→ WORK TO BE COMPLETED: Print the following records word for word, starting at the line containing "1230x871 pixels. How" and ending at the line containing "Action: [x=13, y=23]".

— start INPUT DATA —

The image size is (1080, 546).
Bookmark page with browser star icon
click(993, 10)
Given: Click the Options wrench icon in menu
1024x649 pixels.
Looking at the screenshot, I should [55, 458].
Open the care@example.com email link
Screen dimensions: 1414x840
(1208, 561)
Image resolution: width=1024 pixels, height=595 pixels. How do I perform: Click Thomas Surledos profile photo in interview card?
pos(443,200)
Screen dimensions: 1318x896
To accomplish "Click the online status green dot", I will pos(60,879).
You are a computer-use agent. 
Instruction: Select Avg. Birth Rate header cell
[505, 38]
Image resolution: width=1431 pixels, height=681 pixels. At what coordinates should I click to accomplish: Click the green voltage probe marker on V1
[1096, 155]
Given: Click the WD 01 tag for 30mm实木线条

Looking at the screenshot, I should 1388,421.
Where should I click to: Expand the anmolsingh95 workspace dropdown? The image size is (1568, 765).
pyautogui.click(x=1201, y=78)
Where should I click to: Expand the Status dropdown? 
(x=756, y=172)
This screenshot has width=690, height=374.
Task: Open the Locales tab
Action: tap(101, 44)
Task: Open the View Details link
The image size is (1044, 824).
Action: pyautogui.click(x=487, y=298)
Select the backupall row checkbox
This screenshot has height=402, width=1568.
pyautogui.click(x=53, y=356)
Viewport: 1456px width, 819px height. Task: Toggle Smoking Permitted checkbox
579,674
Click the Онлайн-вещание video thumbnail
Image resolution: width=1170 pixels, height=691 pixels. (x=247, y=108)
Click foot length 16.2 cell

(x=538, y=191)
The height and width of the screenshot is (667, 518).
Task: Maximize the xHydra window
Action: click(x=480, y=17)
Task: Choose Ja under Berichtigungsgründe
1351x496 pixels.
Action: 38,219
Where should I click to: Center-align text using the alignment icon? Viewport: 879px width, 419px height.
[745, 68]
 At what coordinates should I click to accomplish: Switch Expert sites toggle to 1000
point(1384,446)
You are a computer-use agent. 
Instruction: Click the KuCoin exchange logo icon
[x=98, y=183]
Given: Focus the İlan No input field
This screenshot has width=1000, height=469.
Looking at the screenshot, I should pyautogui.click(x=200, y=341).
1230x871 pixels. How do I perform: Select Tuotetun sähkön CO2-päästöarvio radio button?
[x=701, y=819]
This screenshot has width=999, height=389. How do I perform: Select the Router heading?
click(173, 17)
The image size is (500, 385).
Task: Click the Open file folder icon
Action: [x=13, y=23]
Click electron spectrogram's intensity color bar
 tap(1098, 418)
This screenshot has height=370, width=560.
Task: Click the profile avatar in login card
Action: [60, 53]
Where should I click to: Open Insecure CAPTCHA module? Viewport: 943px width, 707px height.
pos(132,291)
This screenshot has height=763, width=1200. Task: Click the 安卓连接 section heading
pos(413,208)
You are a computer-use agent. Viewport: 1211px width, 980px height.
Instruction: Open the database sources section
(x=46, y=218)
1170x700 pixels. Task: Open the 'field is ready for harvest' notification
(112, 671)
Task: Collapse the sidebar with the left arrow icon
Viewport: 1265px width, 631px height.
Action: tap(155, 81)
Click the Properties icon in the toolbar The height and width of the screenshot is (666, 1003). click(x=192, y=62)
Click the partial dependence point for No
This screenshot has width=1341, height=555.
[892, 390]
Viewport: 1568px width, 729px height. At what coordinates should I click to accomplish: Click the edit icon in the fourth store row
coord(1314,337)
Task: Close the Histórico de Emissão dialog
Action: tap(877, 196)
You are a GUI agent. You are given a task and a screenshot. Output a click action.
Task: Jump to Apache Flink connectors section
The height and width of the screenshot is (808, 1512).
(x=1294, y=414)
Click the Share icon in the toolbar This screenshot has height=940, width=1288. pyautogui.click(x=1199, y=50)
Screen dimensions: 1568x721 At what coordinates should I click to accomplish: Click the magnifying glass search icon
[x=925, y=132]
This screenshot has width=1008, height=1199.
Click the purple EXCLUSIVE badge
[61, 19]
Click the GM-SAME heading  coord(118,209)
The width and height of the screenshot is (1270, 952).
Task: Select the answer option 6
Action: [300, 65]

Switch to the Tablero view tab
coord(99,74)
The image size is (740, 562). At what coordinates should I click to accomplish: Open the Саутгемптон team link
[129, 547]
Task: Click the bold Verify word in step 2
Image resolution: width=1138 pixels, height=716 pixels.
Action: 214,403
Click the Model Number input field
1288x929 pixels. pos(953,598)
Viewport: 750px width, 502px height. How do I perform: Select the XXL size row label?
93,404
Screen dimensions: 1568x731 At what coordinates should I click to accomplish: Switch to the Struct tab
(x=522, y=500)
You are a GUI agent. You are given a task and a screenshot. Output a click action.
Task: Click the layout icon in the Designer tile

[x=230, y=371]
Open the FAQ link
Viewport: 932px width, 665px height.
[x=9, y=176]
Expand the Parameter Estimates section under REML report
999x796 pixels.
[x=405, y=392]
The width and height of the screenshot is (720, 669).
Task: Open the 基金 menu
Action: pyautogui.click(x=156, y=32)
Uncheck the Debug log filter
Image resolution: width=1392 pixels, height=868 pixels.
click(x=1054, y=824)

— end INPUT DATA —

→ THE SOLUTION:
1230x871 pixels. How do I perform: Select Tuotetun sähkön CO2-päästöarvio radio button?
[x=701, y=819]
This screenshot has width=999, height=389. How do I perform: Select the Router heading?
click(173, 17)
The image size is (500, 385).
Task: Click the Open file folder icon
Action: [x=13, y=23]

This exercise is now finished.